(ENTRIES PROVIDED):
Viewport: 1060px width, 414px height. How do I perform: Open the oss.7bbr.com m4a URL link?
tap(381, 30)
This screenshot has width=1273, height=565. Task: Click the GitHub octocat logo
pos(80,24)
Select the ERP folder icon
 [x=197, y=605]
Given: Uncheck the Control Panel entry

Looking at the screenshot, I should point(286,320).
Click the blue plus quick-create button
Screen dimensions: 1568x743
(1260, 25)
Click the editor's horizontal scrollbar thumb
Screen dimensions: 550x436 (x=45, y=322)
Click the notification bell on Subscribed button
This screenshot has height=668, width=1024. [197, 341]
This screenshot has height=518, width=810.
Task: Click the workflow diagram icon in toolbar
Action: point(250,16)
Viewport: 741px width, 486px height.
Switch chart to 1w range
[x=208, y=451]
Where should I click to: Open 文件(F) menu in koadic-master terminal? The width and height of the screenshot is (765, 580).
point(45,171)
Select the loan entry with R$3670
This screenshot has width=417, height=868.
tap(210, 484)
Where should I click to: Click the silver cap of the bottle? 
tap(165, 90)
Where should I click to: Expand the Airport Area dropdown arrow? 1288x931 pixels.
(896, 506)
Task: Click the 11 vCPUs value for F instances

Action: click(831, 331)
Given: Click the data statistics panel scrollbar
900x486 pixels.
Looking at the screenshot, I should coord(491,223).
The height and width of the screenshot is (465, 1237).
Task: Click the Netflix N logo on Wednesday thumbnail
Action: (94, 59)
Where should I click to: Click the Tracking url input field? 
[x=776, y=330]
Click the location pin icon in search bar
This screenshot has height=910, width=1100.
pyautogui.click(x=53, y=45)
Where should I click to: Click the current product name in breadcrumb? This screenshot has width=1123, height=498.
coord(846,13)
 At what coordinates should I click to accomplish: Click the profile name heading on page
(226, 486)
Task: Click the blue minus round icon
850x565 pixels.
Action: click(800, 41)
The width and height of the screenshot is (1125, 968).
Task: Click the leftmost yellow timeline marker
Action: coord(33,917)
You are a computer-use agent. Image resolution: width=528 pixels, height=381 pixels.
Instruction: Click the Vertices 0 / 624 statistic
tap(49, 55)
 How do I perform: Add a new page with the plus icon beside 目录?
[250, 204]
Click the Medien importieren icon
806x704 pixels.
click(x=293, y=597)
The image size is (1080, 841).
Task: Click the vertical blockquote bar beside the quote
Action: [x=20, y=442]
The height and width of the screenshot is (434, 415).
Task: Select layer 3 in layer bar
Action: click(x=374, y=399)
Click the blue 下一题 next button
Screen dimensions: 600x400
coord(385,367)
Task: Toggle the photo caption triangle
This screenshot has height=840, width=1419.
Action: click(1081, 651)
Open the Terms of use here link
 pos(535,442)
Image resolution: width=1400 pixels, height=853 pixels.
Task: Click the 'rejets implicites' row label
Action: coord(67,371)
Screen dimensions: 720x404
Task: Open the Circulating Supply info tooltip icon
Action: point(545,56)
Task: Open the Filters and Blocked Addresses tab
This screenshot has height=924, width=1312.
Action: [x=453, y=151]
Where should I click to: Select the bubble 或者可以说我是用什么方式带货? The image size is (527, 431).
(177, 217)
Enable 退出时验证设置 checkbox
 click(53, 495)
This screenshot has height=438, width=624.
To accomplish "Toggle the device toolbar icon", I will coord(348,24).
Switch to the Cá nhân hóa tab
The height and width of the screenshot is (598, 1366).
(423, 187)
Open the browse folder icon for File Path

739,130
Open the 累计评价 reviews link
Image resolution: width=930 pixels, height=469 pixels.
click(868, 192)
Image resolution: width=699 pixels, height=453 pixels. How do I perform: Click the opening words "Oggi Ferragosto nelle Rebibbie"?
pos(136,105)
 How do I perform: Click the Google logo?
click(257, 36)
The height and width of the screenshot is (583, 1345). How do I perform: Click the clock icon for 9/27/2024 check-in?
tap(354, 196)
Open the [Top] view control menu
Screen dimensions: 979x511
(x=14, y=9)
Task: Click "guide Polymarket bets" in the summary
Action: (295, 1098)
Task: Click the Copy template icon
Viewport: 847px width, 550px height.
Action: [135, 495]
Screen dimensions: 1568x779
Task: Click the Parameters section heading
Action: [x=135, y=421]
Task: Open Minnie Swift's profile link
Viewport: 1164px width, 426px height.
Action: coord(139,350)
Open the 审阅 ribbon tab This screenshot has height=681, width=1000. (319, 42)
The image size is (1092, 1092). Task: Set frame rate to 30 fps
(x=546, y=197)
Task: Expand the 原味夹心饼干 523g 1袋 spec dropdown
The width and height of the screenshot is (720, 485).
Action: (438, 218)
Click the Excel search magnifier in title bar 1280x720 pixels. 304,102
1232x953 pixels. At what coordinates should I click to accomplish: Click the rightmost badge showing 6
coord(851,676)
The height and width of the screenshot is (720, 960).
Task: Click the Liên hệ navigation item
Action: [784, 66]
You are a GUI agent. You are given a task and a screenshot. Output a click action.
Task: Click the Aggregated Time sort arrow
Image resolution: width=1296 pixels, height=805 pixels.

(EXERCISE BRIEF):
Work out how many lines in the entries hold the string "search". Your answer should consist solely of that number.

(THE ANSWER):
2